The following article appears in the Summer 2020 issue of Third & Broadway magazine, scheduled for delivery this month.
When Ed Zuroweste was a student at Transylvania University some 50 years ago, he’d harvest tobacco just outside Lexington before the school year kicked off.
Cutting tobacco under the blazing August sun in Kentucky isn’t what you’d call a pleasant summer job. It’s backbreaking labor.
Zuroweste, who toiled alongside migrants in those burley fields, went on to graduate in 1971 and then became a medical doctor — one who has dedicated his career to helping farmworkers who travel with the growing seasons and work hard for little pay.
Early on, just after he opened a clinic in rural Pennsylvania, Zuroweste saw a patient who happened to be a public health nurse serving more than a thousand migrants who’d travel to the area as apples, peaches and cherries ripened on the branches of orchard trees. After a few months they’d move on, maybe head up north to pick blueberries.
“I told her I speak Spanish and if she needed any help, let me know.” She did.
After a while, Zuroweste noticed many of his patients weren’t returning for follow-ups. Turns out, it was because he kept daytime office hours and they had to work the orchards all day. So in 1980, he started a nighttime clinic for them. “It really brought me back to my roots, and I felt very comfortable with the population,” said Zuroweste, who not only harvested tobacco but also grew up on a farm. “I could relate to them.”
(He probably wouldn’t have spoken Spanish had he and a Transy fraternity brother not ventured off to Mexico for their first year of medical school — he eventually graduated from the University of Cincinnati College of Medicine.)
In the mid ’80s, Zuroweste attended a national conference where he helped establish the Migrant Clinicians Network and became its founding medical director.
The group helps ensure migrants have a network where they can receive continuous care. Zuroweste was well aware of this problem as a physician in Pennsylvania, where he might, for instance, get patients’ diabetes under control — but they’d leave after a few months and return the next year with a worsened condition from lack of care in the interim.
The MCN also facilitates research and helps health care workers across the country coordinate efforts so they aren’t reinventing the wheel every time a new challenge arises. “Our organization has always been adaptable,” he said. “Whatever the issues are, we have to adapt to those quickly.”
One of these issues is the coronavirus. “When COVID came up it was in our wheelhouse at the Migrant Clinicians Network because we’d worked with things like this in the past.”
Zuroweste, who also is an assistant professor of medicine at Johns Hopkins School of Medicine, specifically has extensive experience with infectious diseases. He served the World Health Organization as a special medical consultant during the H1N1 pandemic and an African Ebola outbreak six years ago, when he used his Spanish to help train 200 Cuban physicians for a treatment center. Zuroweste now runs a tuberculosis clinic and is the TB medical consultant for the state of Pennsylvania’s Department of Health.

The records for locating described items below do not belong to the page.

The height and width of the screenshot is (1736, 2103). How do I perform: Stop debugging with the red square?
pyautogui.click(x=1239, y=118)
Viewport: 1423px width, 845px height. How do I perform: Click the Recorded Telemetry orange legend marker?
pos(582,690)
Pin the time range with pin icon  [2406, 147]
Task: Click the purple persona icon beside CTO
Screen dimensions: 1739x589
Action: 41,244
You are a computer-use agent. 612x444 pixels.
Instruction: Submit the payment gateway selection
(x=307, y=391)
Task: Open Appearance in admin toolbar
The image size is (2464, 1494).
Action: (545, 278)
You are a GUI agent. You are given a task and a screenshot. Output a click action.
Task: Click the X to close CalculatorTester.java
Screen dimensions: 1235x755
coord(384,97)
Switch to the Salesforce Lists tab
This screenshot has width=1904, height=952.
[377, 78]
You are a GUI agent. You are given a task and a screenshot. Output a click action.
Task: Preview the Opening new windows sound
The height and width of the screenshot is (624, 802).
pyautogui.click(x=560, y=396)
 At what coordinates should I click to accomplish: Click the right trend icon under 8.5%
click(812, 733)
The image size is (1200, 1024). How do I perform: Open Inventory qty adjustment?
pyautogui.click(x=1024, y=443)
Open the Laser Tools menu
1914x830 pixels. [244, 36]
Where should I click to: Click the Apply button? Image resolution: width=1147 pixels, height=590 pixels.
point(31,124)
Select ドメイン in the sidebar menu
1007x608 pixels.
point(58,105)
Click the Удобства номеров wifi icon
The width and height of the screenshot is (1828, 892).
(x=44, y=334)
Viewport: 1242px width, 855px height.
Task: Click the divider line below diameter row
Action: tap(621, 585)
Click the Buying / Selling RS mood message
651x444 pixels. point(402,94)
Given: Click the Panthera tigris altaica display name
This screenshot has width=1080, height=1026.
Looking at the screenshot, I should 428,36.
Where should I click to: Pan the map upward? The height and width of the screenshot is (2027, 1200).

When COVID-19 struck, he and other MCN members quickly published informational materials and produced webcasts for migrants and those who treat them.
Because they’re part of our food production system, these laborers are considered essential workers, and as with hospital employees, they must ply their trade in a risky environment. Migrants often live in communal settings, travel by bus and work side by side (especially in packing houses). Also, if they’re undocumented they may be hesitant to seek help — or they may miss essential notices because of a language barrier.
“What we’re finding is there’s a huge number of infected farmworkers right now,” Zuroweste said.
That community health clinic he started has received a federal grant to handle migrant farmworker health care for the entire state of Pennsylvania. Challenges the clinic faces during COVID-19 range from the obvious, such as how to test migrants, to the not-so-obvious, like will wearing masks in the field contribute to heat stroke?
Handling such complexity and adapting to rapidly changing circumstances are skills fostered bythe broad-based liberal arts education Zuroweste got at Transylvania — where he was pre-med, president of Delta Sigma Phi and studied a variety of subjects.
He credits the school with making him a better physician than he would have been with just a strict science background. “I think it’s really important to have a broad base of knowledge if you’re going into medicine,” he said.
Knowing your way around a tobacco barn might come in handy too.